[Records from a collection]

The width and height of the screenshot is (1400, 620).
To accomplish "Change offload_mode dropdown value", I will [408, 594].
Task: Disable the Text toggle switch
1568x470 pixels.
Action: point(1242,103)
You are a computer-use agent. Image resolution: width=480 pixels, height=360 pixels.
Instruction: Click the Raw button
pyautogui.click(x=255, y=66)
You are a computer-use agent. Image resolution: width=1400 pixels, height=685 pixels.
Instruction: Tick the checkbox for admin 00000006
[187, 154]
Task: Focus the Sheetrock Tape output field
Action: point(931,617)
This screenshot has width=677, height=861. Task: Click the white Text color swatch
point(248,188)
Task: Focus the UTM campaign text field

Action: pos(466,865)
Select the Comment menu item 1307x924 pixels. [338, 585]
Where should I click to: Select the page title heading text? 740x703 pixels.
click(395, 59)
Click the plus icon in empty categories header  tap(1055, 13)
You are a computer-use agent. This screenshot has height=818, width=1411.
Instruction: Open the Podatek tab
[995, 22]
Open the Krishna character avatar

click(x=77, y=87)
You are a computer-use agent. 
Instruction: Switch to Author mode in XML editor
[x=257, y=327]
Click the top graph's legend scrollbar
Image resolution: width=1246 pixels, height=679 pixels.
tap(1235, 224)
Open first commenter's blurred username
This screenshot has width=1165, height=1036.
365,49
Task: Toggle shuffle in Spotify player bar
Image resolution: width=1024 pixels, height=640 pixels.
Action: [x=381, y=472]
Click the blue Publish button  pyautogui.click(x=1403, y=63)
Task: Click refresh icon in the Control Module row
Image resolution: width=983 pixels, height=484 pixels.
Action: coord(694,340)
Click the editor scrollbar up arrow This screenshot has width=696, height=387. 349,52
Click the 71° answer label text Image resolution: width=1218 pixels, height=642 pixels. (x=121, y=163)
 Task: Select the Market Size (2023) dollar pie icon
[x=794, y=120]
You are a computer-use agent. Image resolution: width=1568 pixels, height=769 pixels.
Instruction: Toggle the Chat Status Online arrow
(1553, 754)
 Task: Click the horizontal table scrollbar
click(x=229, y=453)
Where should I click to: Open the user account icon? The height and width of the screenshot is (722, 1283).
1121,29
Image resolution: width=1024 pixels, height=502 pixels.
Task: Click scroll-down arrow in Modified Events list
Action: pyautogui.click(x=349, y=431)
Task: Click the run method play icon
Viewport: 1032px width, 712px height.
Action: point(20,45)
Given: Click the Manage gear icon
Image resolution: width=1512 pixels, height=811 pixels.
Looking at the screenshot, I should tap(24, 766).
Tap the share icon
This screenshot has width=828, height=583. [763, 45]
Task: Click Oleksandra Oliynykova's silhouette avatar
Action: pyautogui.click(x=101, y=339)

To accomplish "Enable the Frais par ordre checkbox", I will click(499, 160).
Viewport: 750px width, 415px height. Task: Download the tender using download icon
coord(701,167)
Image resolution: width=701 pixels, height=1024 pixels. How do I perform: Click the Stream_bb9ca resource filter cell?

Problem to work on:
Could you return exactly the lines above from the line with "Instruction: Click the Raw button" to the line with "Click the plus", both included, and nothing else?

Written response:
Instruction: Click the Raw button
pyautogui.click(x=255, y=66)
You are a computer-use agent. Image resolution: width=1400 pixels, height=685 pixels.
Instruction: Tick the checkbox for admin 00000006
[187, 154]
Task: Focus the Sheetrock Tape output field
Action: point(931,617)
This screenshot has width=677, height=861. Task: Click the white Text color swatch
point(248,188)
Task: Focus the UTM campaign text field

Action: pos(466,865)
Select the Comment menu item 1307x924 pixels. [338, 585]
Where should I click to: Select the page title heading text? 740x703 pixels.
click(395, 59)
Click the plus icon in empty categories header  tap(1055, 13)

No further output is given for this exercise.